Estamos en una época de cambios constantes e intensos y es habitual que una empresa se encuentre perdida, sin saber por donde empezar, porque aún no sabe en que momento se perdió.

En muchos casos la mejor opción es buscar una perspectiva virgen, neutra, que no esté contaminada por el ambiente interno ni por el cercano, la solución es recurrir a un profesional, que cuente con una serie de técnicas para cumplir nuestro objetivo.
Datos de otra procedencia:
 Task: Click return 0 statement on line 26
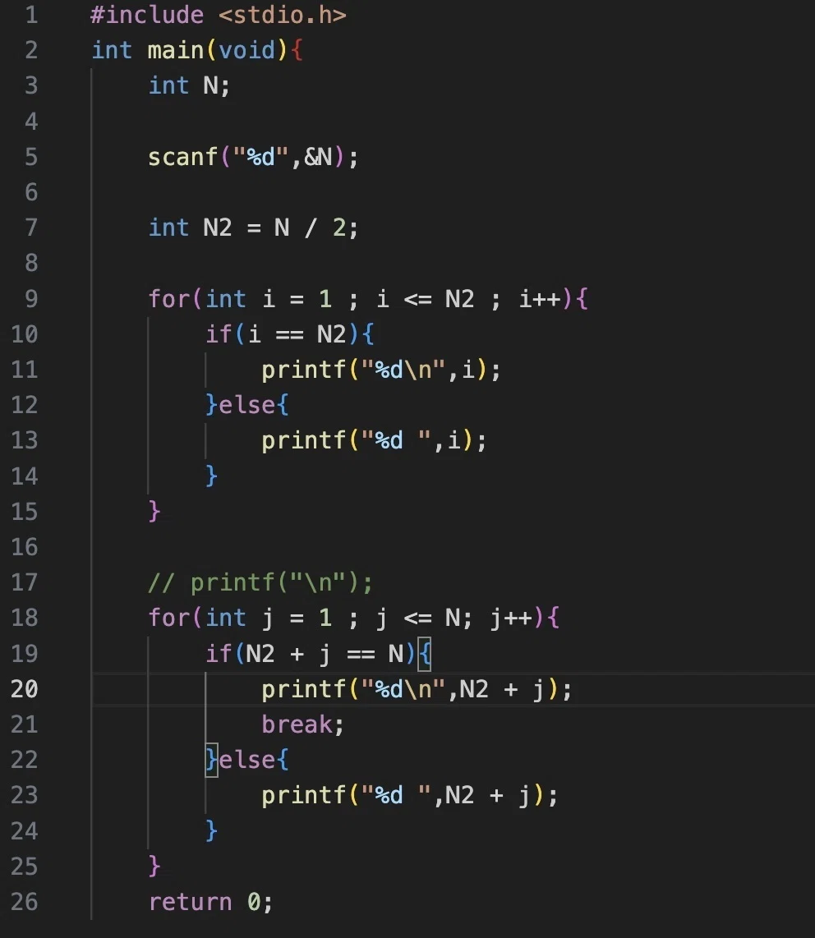coord(210,902)
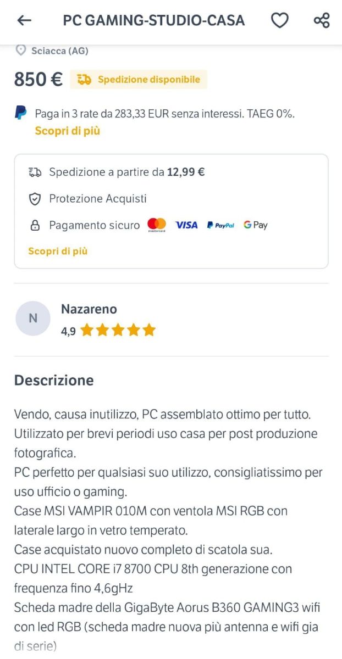Add the listing to favorites via heart icon
Viewport: 342px width, 659px height.
280,20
Ejemplo de asesoramiento de imagen

Imaginemos que hemos heredado la empresa de vino familiar Garnatxa Negra S.L., y hasta el momento, aunque el producto es bueno y se han producido cambios e innovaciones, en muchos ámbitos sigue siendo la empresa que se creó hace más de 50 años.
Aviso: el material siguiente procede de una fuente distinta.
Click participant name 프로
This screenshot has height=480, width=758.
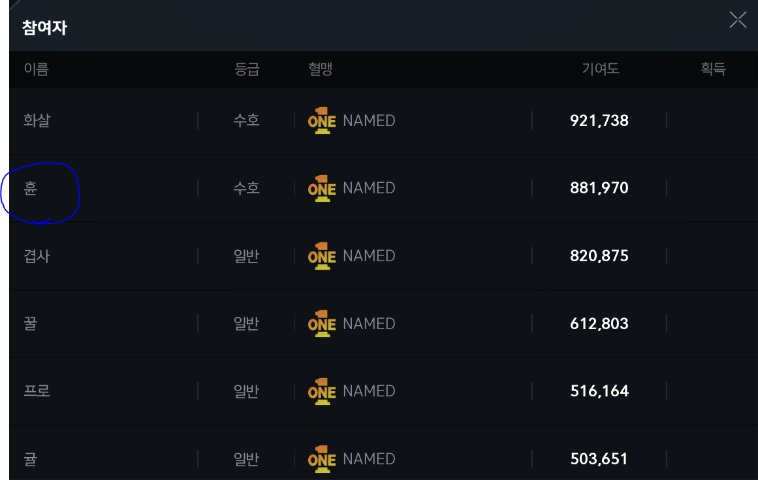[37, 391]
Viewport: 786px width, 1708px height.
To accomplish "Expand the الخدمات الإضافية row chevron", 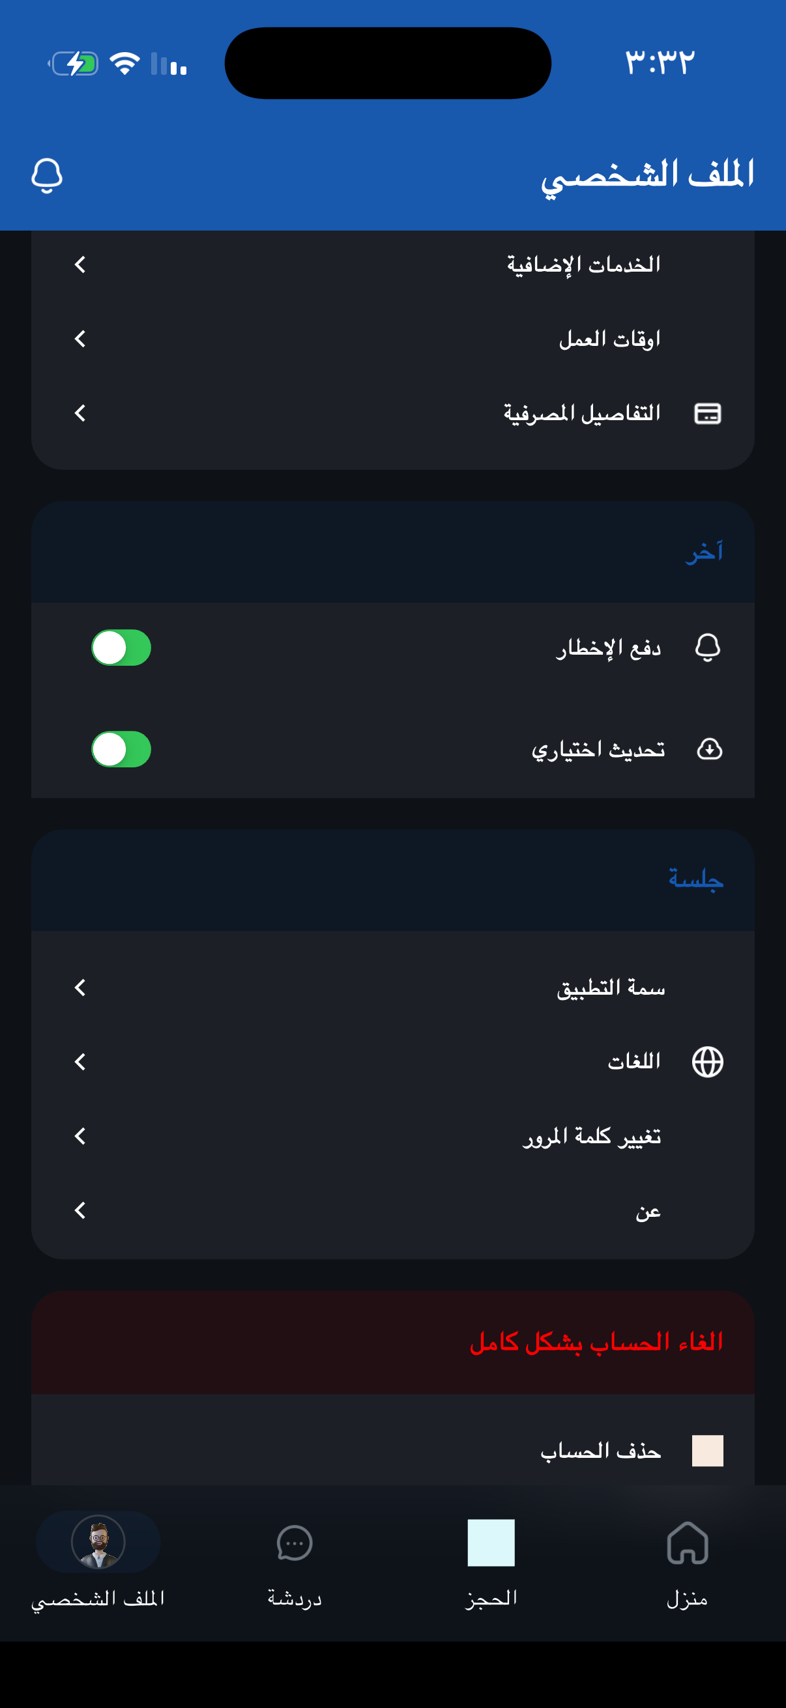I will (x=80, y=265).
El logotipo luce un aspecto tradicional y sobrecargado, el local ha perdido encanto y los trabajadores cada día están más desorientados.
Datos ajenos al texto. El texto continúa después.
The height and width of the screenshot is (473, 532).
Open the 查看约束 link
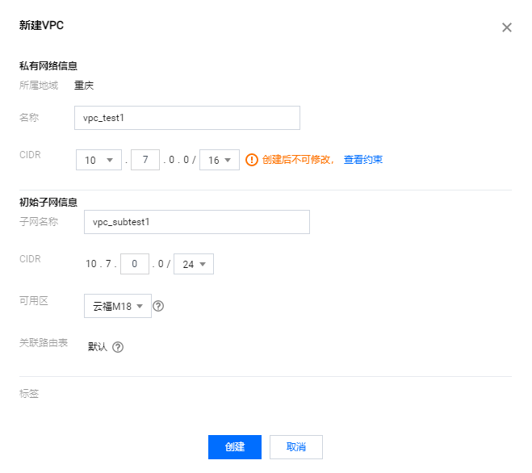point(362,160)
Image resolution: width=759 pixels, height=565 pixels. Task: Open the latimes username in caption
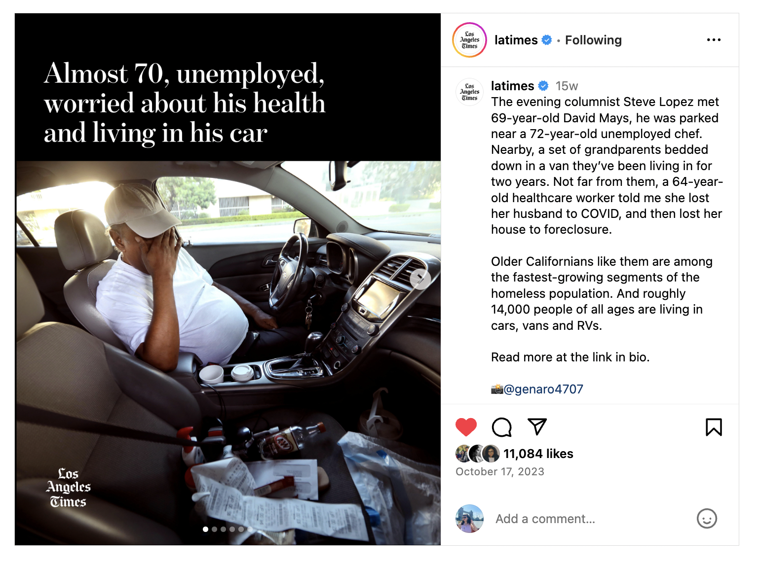point(513,86)
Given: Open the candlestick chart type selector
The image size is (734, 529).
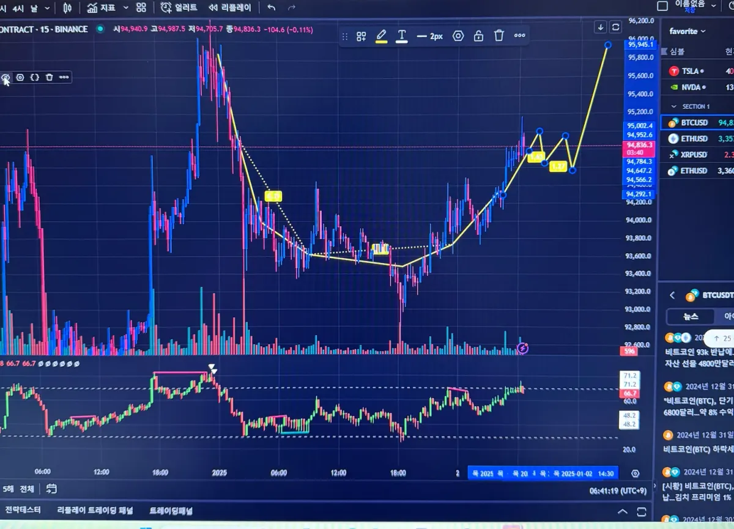Looking at the screenshot, I should (68, 8).
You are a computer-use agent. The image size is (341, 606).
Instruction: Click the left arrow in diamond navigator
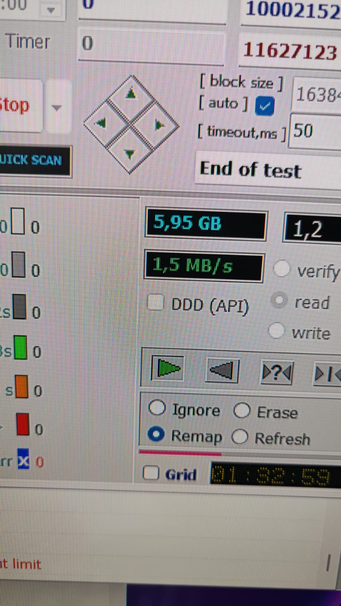101,123
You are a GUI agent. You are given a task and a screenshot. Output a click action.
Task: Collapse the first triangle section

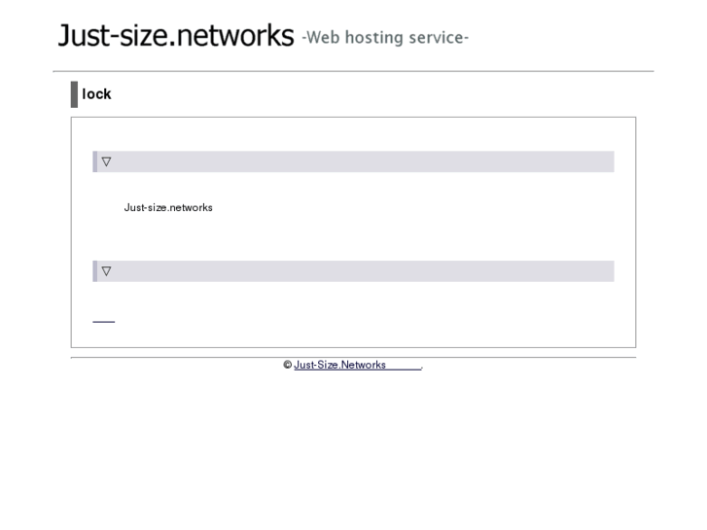pyautogui.click(x=106, y=161)
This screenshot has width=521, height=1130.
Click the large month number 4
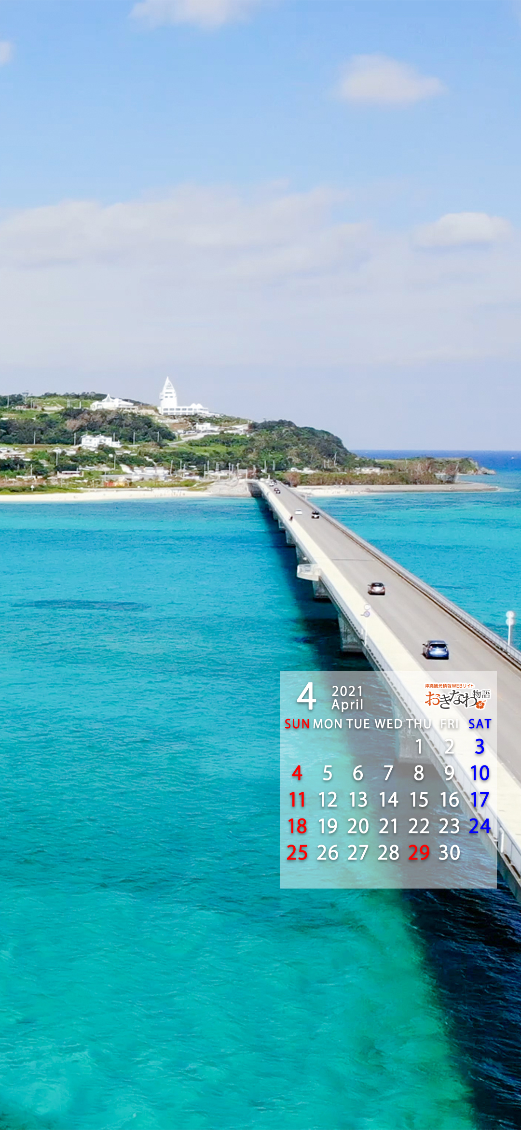pyautogui.click(x=306, y=697)

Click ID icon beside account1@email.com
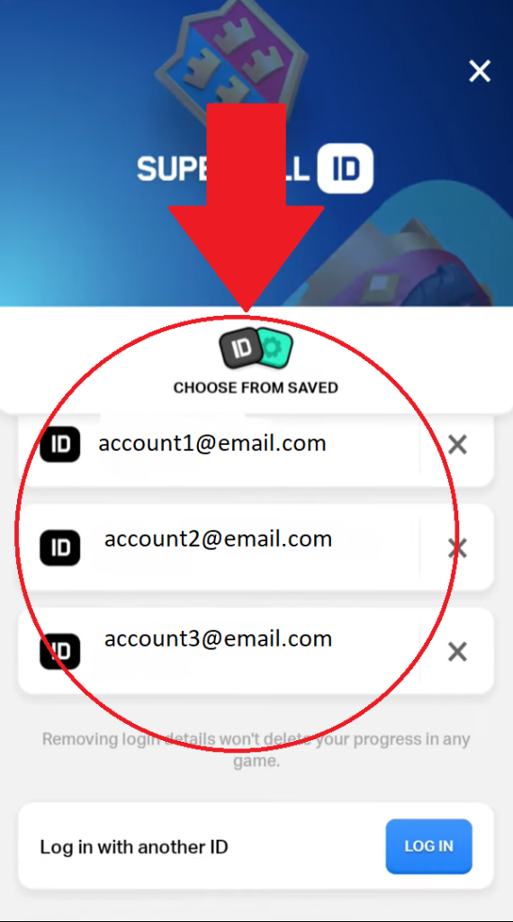[x=60, y=444]
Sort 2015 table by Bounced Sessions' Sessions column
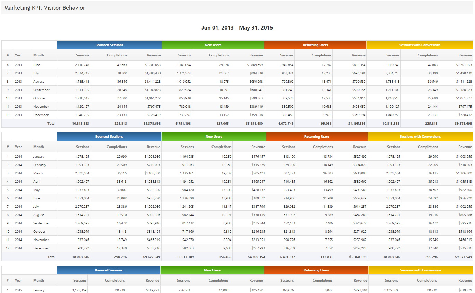475x293 pixels. click(80, 281)
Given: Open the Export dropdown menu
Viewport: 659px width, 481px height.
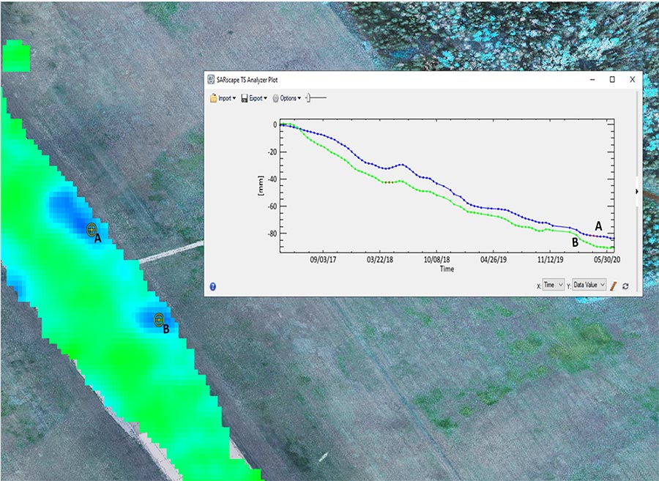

Si el comportamiento del consumidor de vino ha cambiado tanto durante este tiempo, ¿cómo puede sobrevivir una empresa que sigue actuando del mismo modo?

Hay que adaptarse y ya sea por falta de tiempo, de conocimientos o de recursos, hay empresas que se dedican a asesorar a las empresas para cambiar la imagen con la que se las conoce.

Este proceso engloba un gran número de tareas en función del lavado de cara que se desee hacer y afecta tanto al entorno offline como al online. A continuación, enumeramos algunas de estas tareas:

Offline

  • Recuperar o transformar la identidad de la empresa.
  • Transmitir a los trabajadores los valores adecuados. Formarlos en varios ámbitos, mejorar sus relaciones con los compañeros de trabajo.
  • Diseño de instalaciones, logotipo, material corporativo (tarjetas de visita, papel de carta…)

Online

  • Recopilar información sobre la reputación online, en otras palabras, averiguar que se está diciendo de la empresa en internet.
  • Dotar a la compañía con presencia online o adecuarla al presente, priorizando la página web, y cuidando las redes sociales.
  • Potenciar el networking para dar a conocer la nueva imagen corporativa.

En conclusión, el asesoramiento de imagen puede ser la solución a una empresa que se va apagando día a día y aunque casi siempre sea una decisión difícil, un cambio de rumbo puede ser también la única dirección para seguir caminando.